Regreso a los orígenes
El 16 de junio, mientras ojea un espléndido libro ilustrado sobre Europa, surge del fondo de su corazón una oración que recapitula todo su amor por la tierra europea. Él ha vivido durante cinco años en la Europa del dolor y conoce el mal que la corroe, pero también conoce el remedio, de ahí ese grito: «¡Oh tú, pobre Europa, regresa a tu Señor Jesucristo! En Él se encuentra la fuente de los valores más hermosos que tú despliegas. Regresa a las frescas fuentes de la verdadera fuerza divina». De aquel llamamiento se hace eco, en la actualidad, la carta escrita por el Papa Juan Pablo II, el 14 de diciembre de 2000, con motivo del duodécimo centenario de la coronación de Carlomagno: «Únicamente mediante la aceptación de la fe cristiana Europa se convirtió en un continente que, a lo largo de los siglos, ha logrado difundir sus valores en casi todas las demás partes de la tierra, para el bien de la humanidad… Las ideologías que fueron la causa de tantos ríos de lágrimas y de sangre a lo largo del siglo XX, aparecieron en una Europa que había olvidado sus fundamentos cristianos… La negación de Dios y de sus mandamientos creó, en el siglo pasado, la tiranía de los ídolos, que se expresó mediante la glorificación de una raza, de una clase, del Estado, de la nación y de un partido, en lugar de la glorificación de Dios vivo y verdadero. A la luz de las desgracias que se derramaron durante el siglo XX, se comprende hasta qué punto los derechos de Dios y del hombre se afirman o sucumben juntos».

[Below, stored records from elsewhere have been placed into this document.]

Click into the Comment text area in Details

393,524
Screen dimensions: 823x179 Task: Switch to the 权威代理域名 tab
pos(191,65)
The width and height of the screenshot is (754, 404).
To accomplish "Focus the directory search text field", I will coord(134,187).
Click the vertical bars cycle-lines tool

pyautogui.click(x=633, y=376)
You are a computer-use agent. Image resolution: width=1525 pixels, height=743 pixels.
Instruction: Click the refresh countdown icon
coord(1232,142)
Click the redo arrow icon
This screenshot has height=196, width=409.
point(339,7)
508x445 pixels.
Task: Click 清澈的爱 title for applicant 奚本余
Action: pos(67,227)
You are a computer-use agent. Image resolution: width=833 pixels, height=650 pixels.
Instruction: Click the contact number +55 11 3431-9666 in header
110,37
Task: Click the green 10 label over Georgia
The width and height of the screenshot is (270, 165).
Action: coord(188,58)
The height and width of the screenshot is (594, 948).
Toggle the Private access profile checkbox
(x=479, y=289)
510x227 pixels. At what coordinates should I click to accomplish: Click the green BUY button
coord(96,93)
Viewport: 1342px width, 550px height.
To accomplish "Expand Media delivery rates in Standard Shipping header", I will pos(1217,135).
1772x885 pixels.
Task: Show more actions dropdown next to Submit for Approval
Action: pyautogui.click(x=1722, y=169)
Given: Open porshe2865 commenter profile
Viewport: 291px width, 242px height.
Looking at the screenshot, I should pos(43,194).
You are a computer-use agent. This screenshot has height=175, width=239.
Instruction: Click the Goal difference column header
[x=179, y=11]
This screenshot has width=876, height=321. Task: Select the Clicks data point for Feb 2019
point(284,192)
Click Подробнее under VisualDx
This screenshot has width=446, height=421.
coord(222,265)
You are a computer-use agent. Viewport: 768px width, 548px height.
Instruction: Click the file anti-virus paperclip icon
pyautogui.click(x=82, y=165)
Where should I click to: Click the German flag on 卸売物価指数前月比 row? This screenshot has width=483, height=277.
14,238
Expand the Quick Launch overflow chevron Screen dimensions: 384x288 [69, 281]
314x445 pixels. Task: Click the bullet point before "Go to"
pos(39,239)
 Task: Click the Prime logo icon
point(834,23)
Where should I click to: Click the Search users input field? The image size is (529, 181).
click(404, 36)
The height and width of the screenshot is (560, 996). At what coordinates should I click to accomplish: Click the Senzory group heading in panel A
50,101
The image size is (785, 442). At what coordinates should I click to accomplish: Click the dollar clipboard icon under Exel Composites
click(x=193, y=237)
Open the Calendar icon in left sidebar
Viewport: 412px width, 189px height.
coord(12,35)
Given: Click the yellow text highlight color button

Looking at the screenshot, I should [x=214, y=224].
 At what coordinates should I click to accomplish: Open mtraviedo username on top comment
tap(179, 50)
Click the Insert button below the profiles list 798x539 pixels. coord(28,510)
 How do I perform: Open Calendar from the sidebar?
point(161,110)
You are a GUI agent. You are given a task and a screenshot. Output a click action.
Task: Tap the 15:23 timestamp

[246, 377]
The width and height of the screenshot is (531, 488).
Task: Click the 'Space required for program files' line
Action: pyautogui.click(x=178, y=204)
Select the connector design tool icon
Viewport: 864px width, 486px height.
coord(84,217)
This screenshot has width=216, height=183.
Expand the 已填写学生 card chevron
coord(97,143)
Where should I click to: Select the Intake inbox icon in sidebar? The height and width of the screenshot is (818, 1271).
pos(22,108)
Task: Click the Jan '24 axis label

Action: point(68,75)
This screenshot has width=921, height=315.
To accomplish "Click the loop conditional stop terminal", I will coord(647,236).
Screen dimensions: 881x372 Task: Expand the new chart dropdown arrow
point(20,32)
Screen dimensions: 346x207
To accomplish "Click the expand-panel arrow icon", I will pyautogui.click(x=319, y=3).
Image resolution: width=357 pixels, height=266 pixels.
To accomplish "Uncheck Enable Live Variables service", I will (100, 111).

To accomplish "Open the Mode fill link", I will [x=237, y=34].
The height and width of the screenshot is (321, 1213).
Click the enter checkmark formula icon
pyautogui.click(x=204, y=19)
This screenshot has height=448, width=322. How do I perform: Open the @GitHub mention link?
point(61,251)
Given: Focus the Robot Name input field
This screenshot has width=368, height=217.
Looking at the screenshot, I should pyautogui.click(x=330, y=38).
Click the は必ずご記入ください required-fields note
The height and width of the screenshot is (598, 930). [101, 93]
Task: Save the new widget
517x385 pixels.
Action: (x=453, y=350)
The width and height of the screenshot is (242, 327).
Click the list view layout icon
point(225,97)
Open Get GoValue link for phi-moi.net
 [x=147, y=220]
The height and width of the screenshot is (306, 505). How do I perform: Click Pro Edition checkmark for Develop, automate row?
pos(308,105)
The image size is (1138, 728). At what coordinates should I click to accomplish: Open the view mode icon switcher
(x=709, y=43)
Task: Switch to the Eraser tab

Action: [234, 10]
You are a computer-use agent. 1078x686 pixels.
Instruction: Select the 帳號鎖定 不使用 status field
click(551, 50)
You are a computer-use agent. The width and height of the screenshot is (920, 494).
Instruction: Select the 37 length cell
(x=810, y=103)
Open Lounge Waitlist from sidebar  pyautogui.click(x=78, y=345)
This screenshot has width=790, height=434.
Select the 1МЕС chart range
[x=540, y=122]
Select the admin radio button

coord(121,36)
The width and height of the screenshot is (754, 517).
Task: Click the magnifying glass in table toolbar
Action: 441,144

El 29 de junio de 1945, Karl recibe la visita de su padre y de su madre. Los tres están conmovidos: «¡Estamos juntos!». El 25 de julio, Karl puede celebrar una segunda Misa, y aquel día termina su diario espiritual con estas palabras: «Bendice también, ¡oh Altísimo!, a mis enemigos». Tan sólo le quedan ocho días de vida, y dirá a su madre: «Mamá, voy a hacerte una confidencia, pero no quiero que estés triste. Sé que voy a morir pronto, pero soy feliz». La noche del 8 de agosto llegan sus tres hermanas, y experimenta una gran alegría al poder hablar con ellas. Finalmente, el 12 de agosto, entra en agonía y se apaga apaciblemente para ir a reunirse en el Cielo con el coro de los santos ángeles.
Al proclamarlo beato el 23 de junio de 1996, el Papa Juan Pablo II lo ha propuesto como ejemplo: «Karl Leisner nos alienta a permanecer en el camino que se llama Cristo. Nunca debemos desfallecer por la fatiga, aunque el camino se nos presente a veces oscuro y exija sacrificios. Preservémonos de los falsos profetas que quieren indicarnos otros caminos. Cristo es el camino que conduce a la vida, y todos los otros caminos se revelarán como rodeos o pistas falsas».
Recibamos con confianza esta recomendación del Papa. San Benito, padre de los monjes y patrón de Europa, nos orienta también en la misma dirección y nos dice en el prólogo de su Regla: «Mirad cómo el Señor, en su bondad, nos indica el camino de la vida». Roguemos para que Nuestra Señora nos conduzca hacia la luz eterna en la paz y la alegría de Cristo.